Fernão Veloso: O processo de certificação está a ser levado a cabo
pela APK (Associação Portuguesa de Kiwicultura), da qual o Grupo Douro
ao Minho Eurofrutas actualmente não faz parte.
Na minha opinião, a "origem Portugal" é suficiente, desde que as
práticas culturais não comprometam a qualidade. A nossa marca Del Miño
hoje é uma referência em Espanha e está muito bem cotada, ao nível das
melhores. Eu gostava que Portugal não fosse exportador de palotes, mas
que a mais-valia ficasse aqui.
abolsamia:A que ser refere quando diz que a "origem Portugal é
suficiente desde que as práticas culturais não comprometam a
qualidade"?
Fernão Veloso: Aquilo que quero dizer é que temos que procurar a
rentabilidade, mas com equilíbrio, não apenas numa vertente de
dimensão e de produtividade. Quando o produtor se foca só na
produtividade, a qualidade do fruto baixa. Em Portugal, e nomeadamente
nesta região, temos excelentes condições para conseguir um fruto com
qualidades organolépticas superiores. Em termos climáticos não
estamos, ao contrário dos nossos concorrentes europeus como a França e
a Itália, sujeitos às geadas de Outuno, o que permite a colheita mais
tardia dos frutos, entre Novembro e a primeira quinzena de Dezembro.
Facto que, só por si, gera frutos com um maior grau de matéria seca e
de teor de açúcares, bem como de fibras, vitaminas, ferro e cálcio.
Por outro lado, estas características climáticas minimizam o ataque de
pragas e doenças, o que evita o recurso a químicos, dando origem a uma
produção "mais ecológica". Uma questão importante para a obtenção de
frutos com qualidade tem a ver com o processo de condução do pomar: a
condução em ramada, frequente e tendencialmente adoptada, exige
mão-de-obra especializada para garantir a remoção periódica da rama
que está a mais.

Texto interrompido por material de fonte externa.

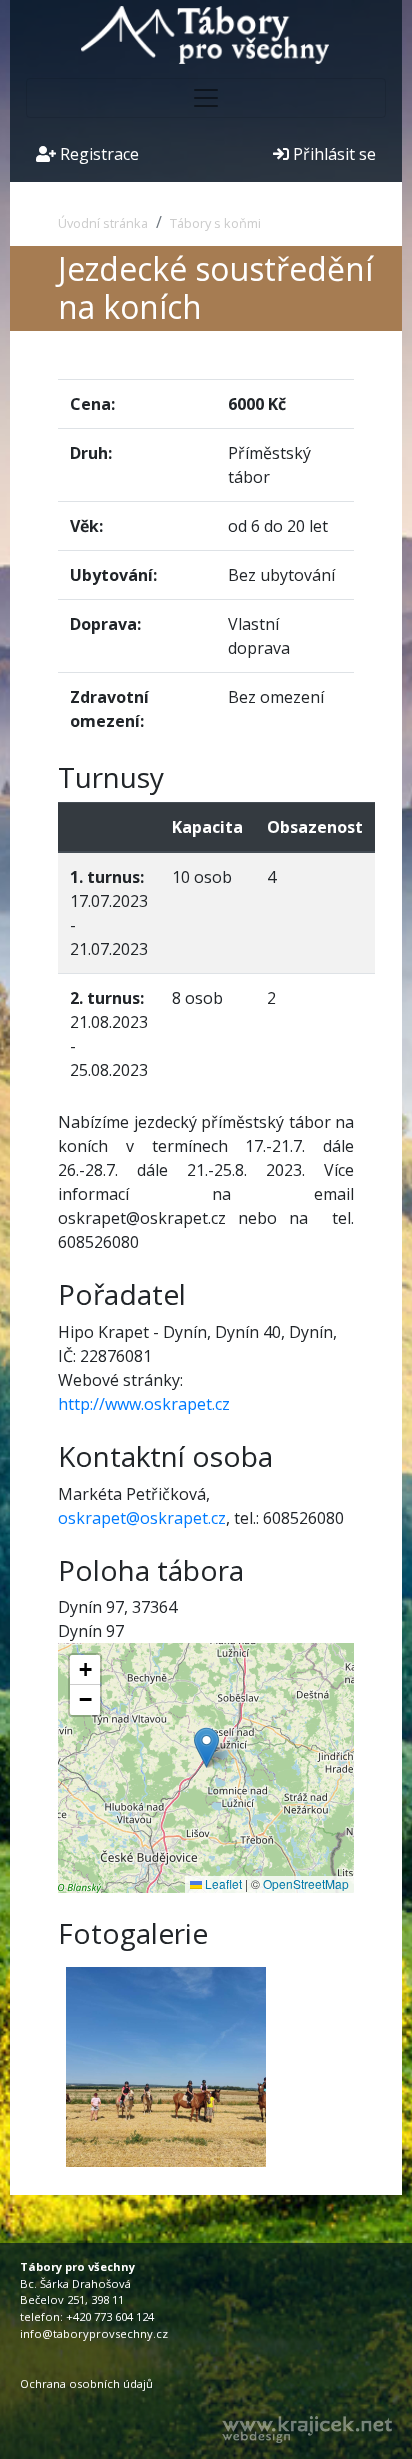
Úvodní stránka (103, 223)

Se esta operação não for feita, as plantas entram em
competição pela luz e o fruto não recebe a quantidade de luz
necessária para a sintetizar determinados nutrientes, como o cálcio,
por exemplo. E isto tráz também problemas de conservação, porque o
kiwi não fica com uma parede celular com robustez suficiente para
aguentar a conservação, nem fica doce, apesar de ter tamanho. O
conteúdo de matéria seca é muito importante, o kiwi não pode ser
aguado.
abolsamia: Como é feita a conservação do kiwi?
Fernão Veloso: O kiwi não pode coabitar com outros produtos perecíveis
que libertem etileno, ao qual é extremamente sensível. É necessária
uma temperatura próxima dos 0 graus, um ambiente isento de etileno
(abaixo de 0,03 ppm), e uma humidade relativa alta para impedir a
desidratação do fruto. Na atmosfera controlada, temos também o
controlo de baixo teor em oxigénio e em dióxido de carbono.
Periodicamente, faz-se a monitorização dos lotes/quintas para se saber
a altura em que o kiwi tem que entrar para o mercado.
abolsamia: Qual é, na sua opinião, a melhor forma de condução para um
pomar de kiwis nesta região?
Fernão Veloso: Na nossa organização predomina o "T" largo. Os
primeiros pomares foram feitos em cruzeta mas com um "T" era muito
apertado, com 1,5 metros. Nas plantações novas, pusemos a planta a 2
metros de altura e o "T" com 2 metros de largura, o que nos permite
ter uma curvatura mais suave, e não remover o último terço da vara
produtiva com entre-nós curtos e férteis onde se concentra a maior
parte dos frutos. Para além disto, o túnel fica muito mais arejado e
aberto, formando um corredor de luz. Esta forma de condução facilita
as mondas, a poda e a colheita porque o operário não tem que adoptar
uma posição tão incómoda.
http://www.abolsamia.pt/news.php?article_id=2469
1 comentário:
Gostei muito de lêr o artigo. Pena que não esteja ao alcance da maioria dos portugueses.
Que tal uma proposta ás televisões para naqueles programas de entretenimento que passam de manhã e de tarde, abrirem um espaço para um "conversar agrícola".